I need peace within myself

Post by A Karenina »

MarylinMonroe wrote: Well last night I ended up broaching a 'worry' subject although there is already worries, job-wise, financial and in connection with those, the future of the relationship. It's difficult cos he doesn't want to hold me back by me staying in his area and worries I'll resent him for that if we ever break up. All I hear is 'I don't care about you enough to want you to stay, I'm ok if you go' when in fact he has my best interests at heart. Still, he's not as consumed by the relationship as I am and is younger than me, which worries me naturally.
I'm not sure I understand this part: "he doesn't want to hold me back by me staying in his area" ... Do you mean as in relocating or in transferring to a different department or?



He has a very good point. If you are holding yourself back in hopes that you will end up with him forever, and if that doesn't happen, you will resent him. That's a lot of burden to place on him and on you.

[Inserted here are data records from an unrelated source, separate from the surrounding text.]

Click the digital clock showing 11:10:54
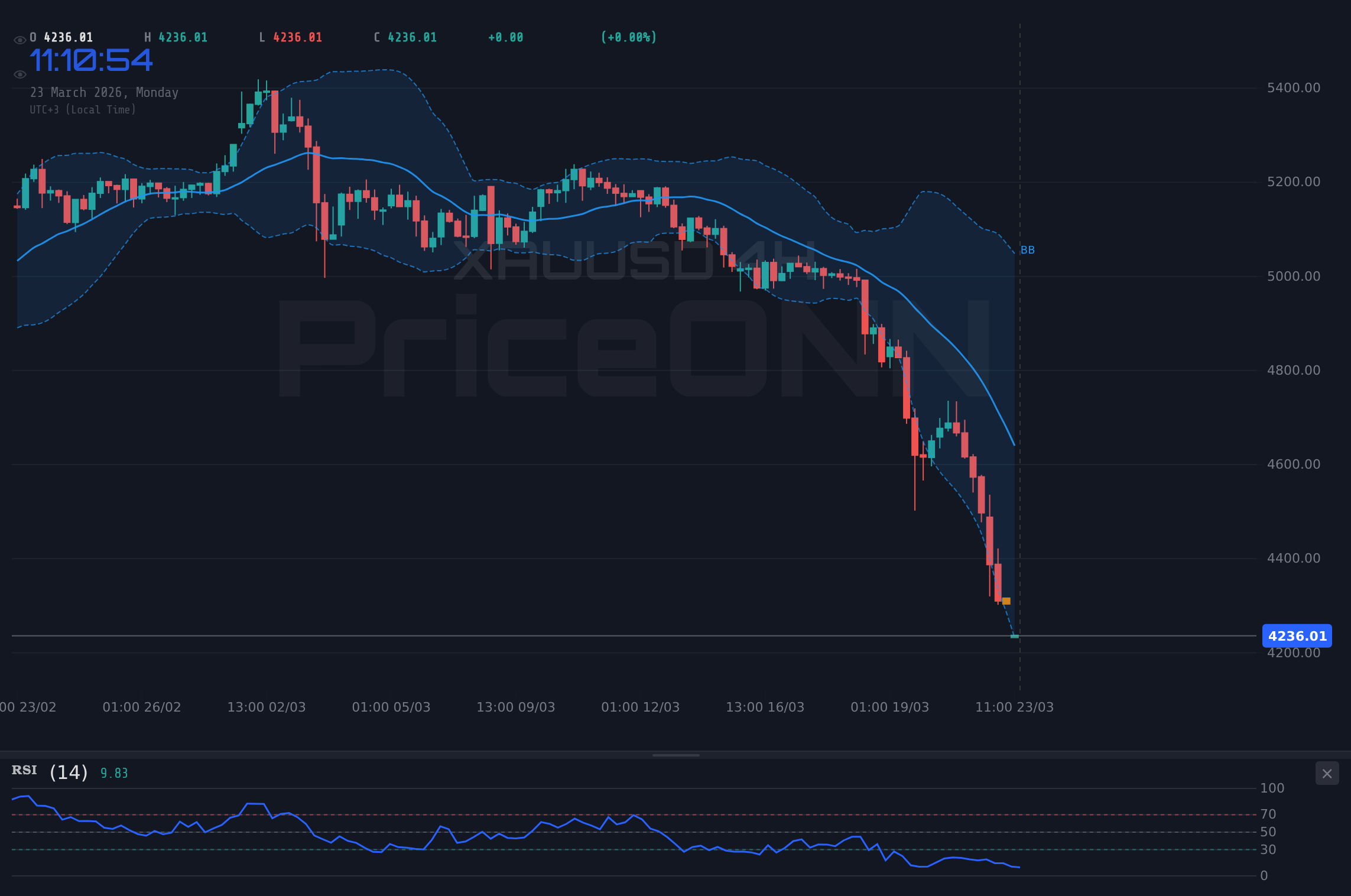 tap(92, 59)
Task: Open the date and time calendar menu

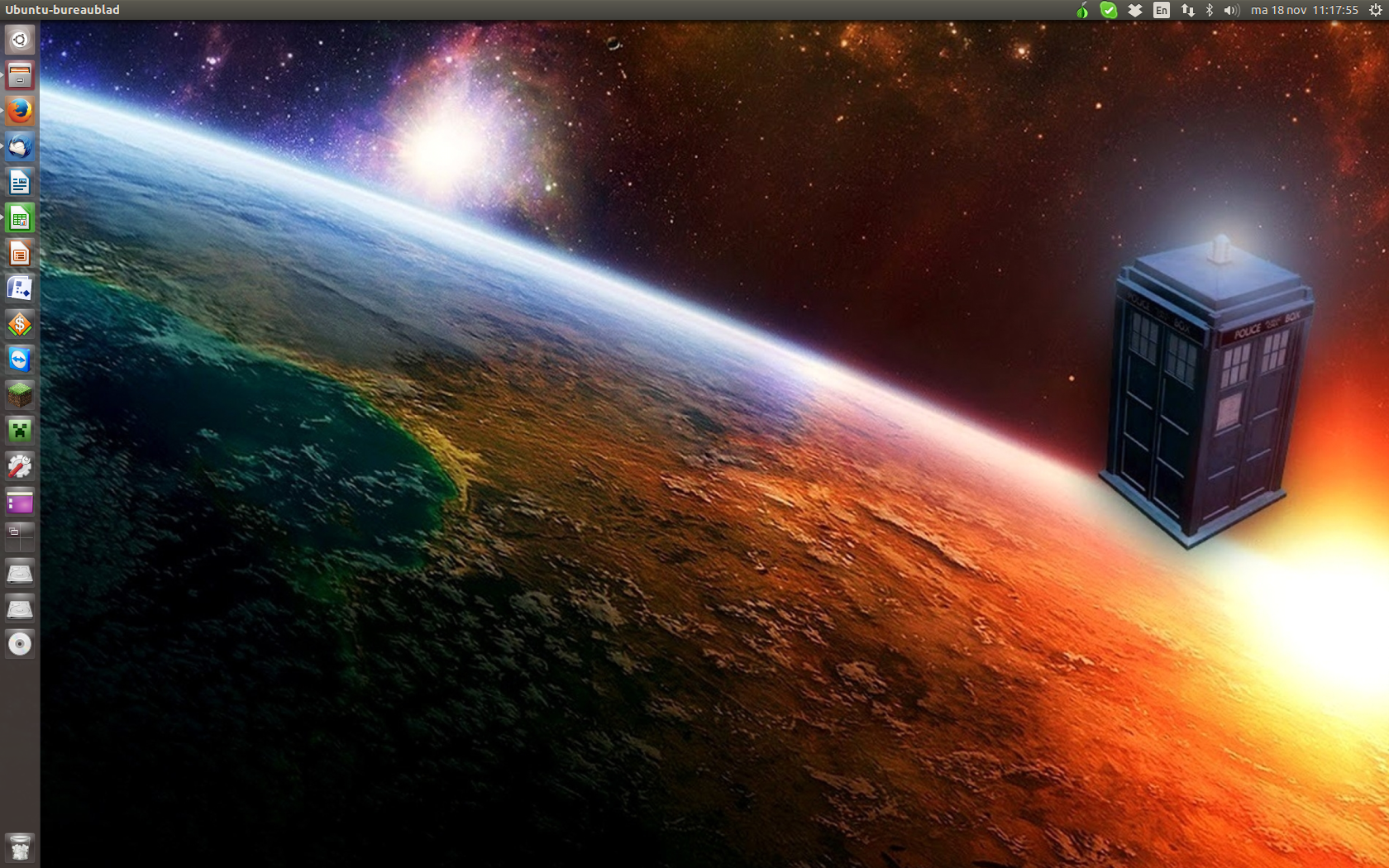Action: [x=1304, y=10]
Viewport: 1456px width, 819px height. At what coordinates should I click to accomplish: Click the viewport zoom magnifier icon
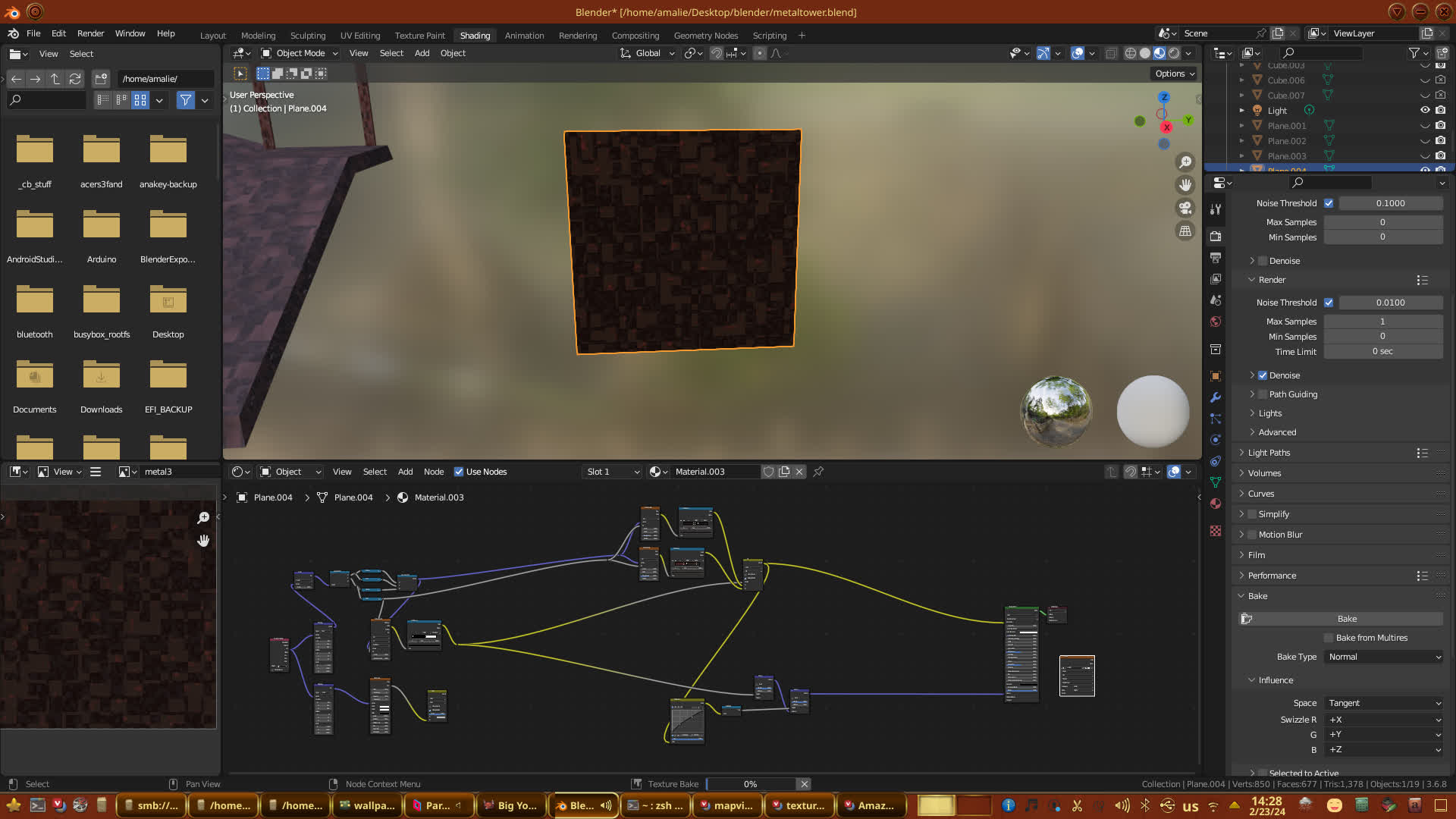1185,162
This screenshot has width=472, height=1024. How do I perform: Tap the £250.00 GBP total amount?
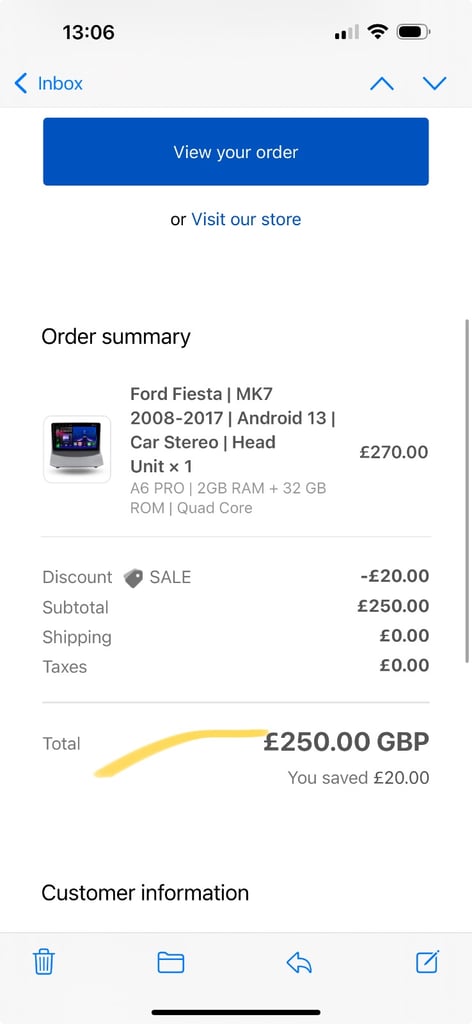pos(347,743)
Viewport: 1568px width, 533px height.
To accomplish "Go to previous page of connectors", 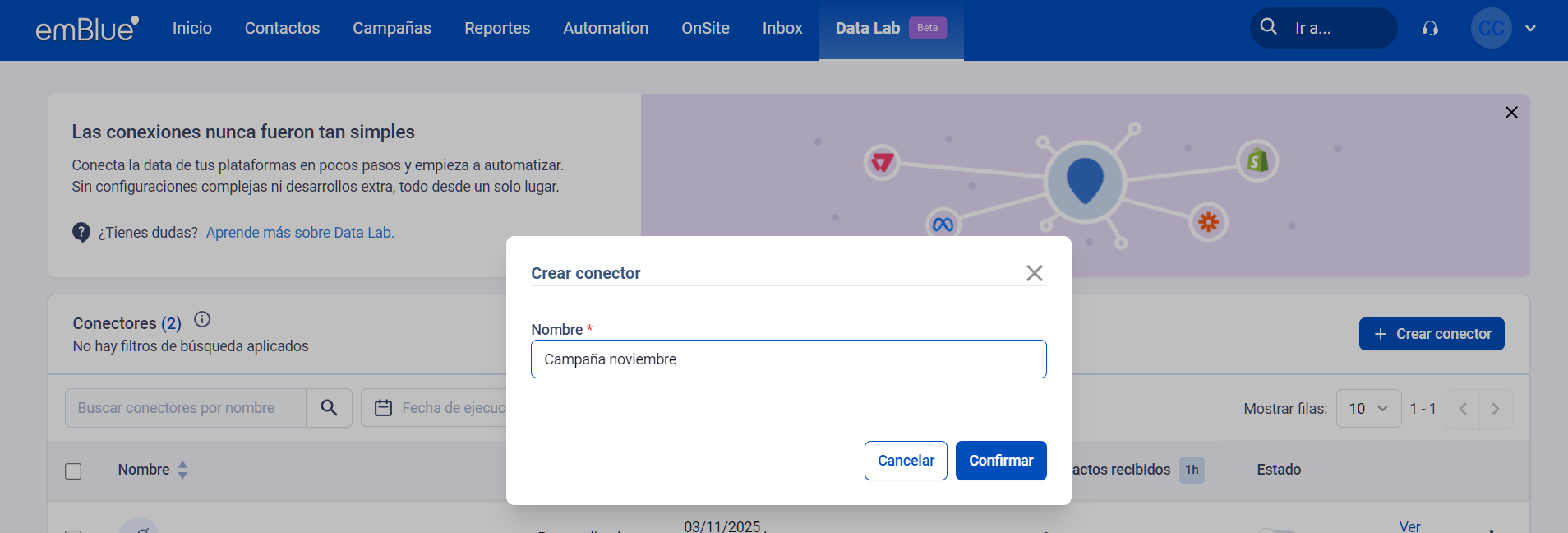I will coord(1462,409).
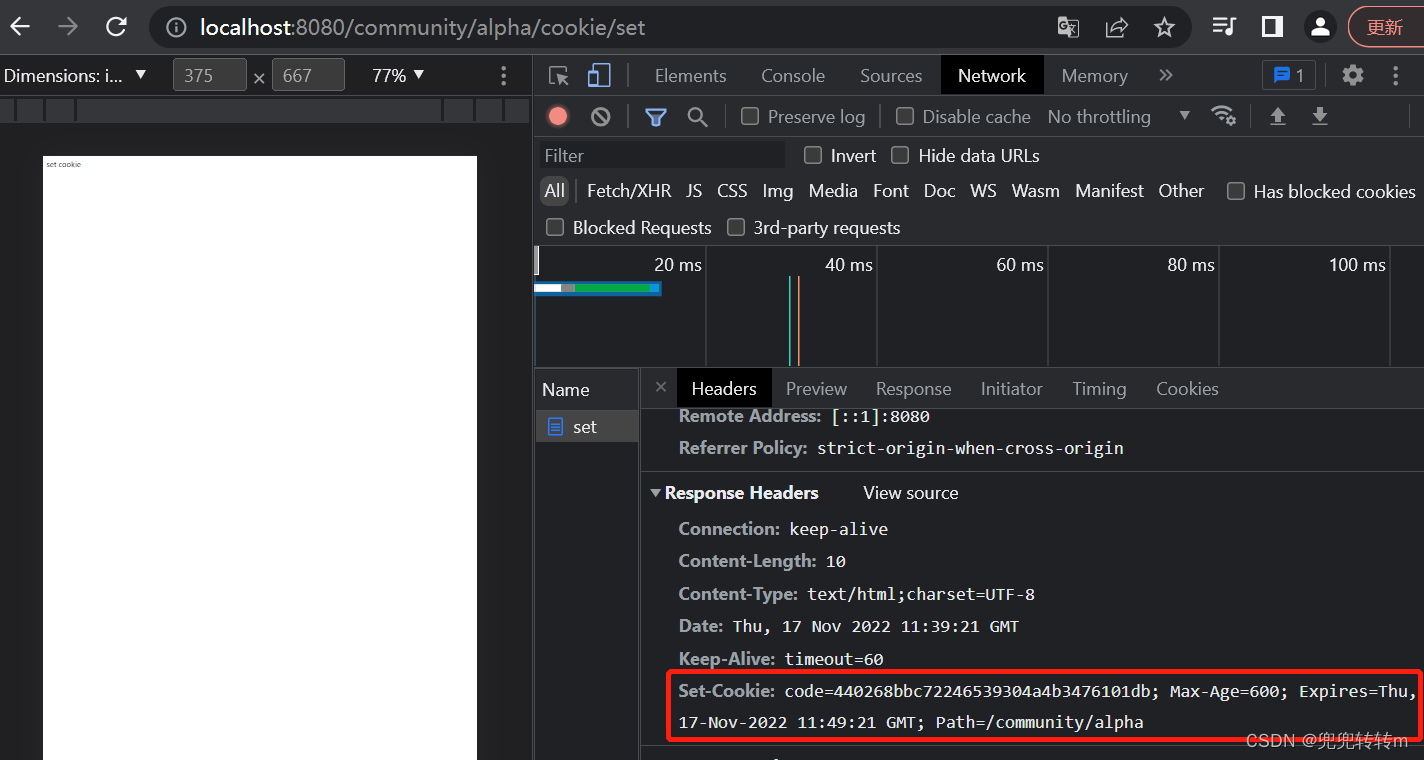
Task: Toggle device toolbar icon
Action: click(599, 76)
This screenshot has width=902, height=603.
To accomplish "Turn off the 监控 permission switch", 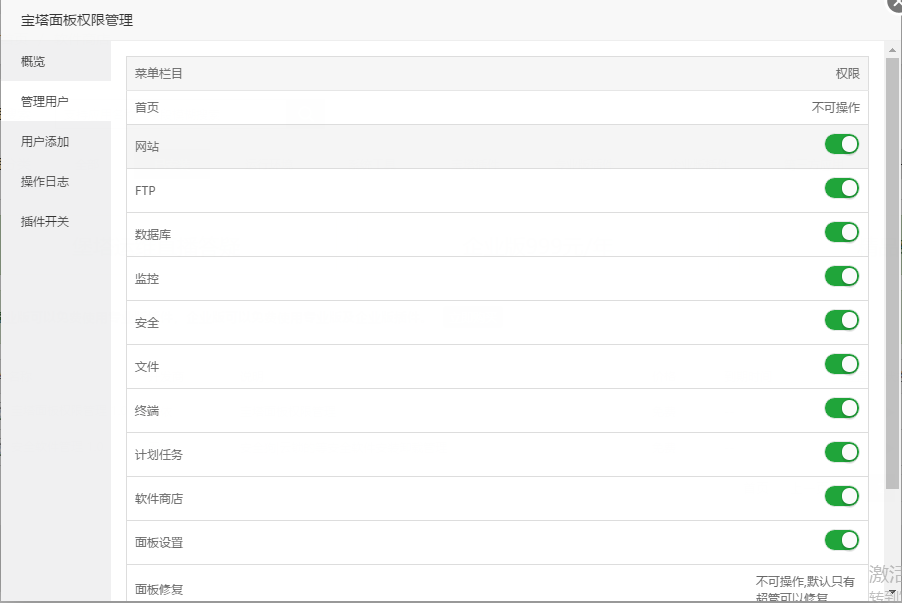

I would say that you need to do what is best for you, and if the relationship can succeed with both of you taking care of yourselves, then it will be lasting and beautiful. But if it can't, if one or both of you have to give up things that are important to you in order to make it work...then the strain and pressure is likely to come between you two at some point. :(



MarylinMonroe wrote: Besides this, however, he did get a bit irritable again last night when I began to broach some part of 'The Talk' so I did the backing off thing again. He's still really hyper-sensitive to me getting upset. I later joked that it seems I'm not allowed to get upset any more, at all!! But he was actually really sweet.
This is beginning to worry me a bit...Not like my worry is the end-all! (grin). But I wanted to mention it, so you could think it over.



It sounds to me like he cares about you, and he doesn't want to hurt you. Points in his favor. :)



But I think that inside every joke is a kernel of truth. Your joke about not being allowed to get upset anymore may hold a lot of truth. Honey, you have the right to get upset. You have the right to hurt, laugh, love, need, want, care, and all else. You do not have the right to hurt others with your disappointments - none of us do. You know this already; I'm merely validating it.



Here's my worry: If you are trying to fit yourself inside of his wants, you will sacrifice immense parts of yourself. While you may be willing to do this in order to be with him now...how will that play out over time? What happens when you are tired of crunching yourself into a tiny ball, unable to feel or to recognize your own emotions anymore?



I may be reading this completely wrong. If that's true, than I apologize for stepping on your toes. But if I am right, and this is what is happening, then I would ask you to really think this through...beyond your immediate needs. That's really hard to do, especially if you love him.



These are just my thoughts.
We are what we repeatedly do. Excellence, then, is not an act but a habit.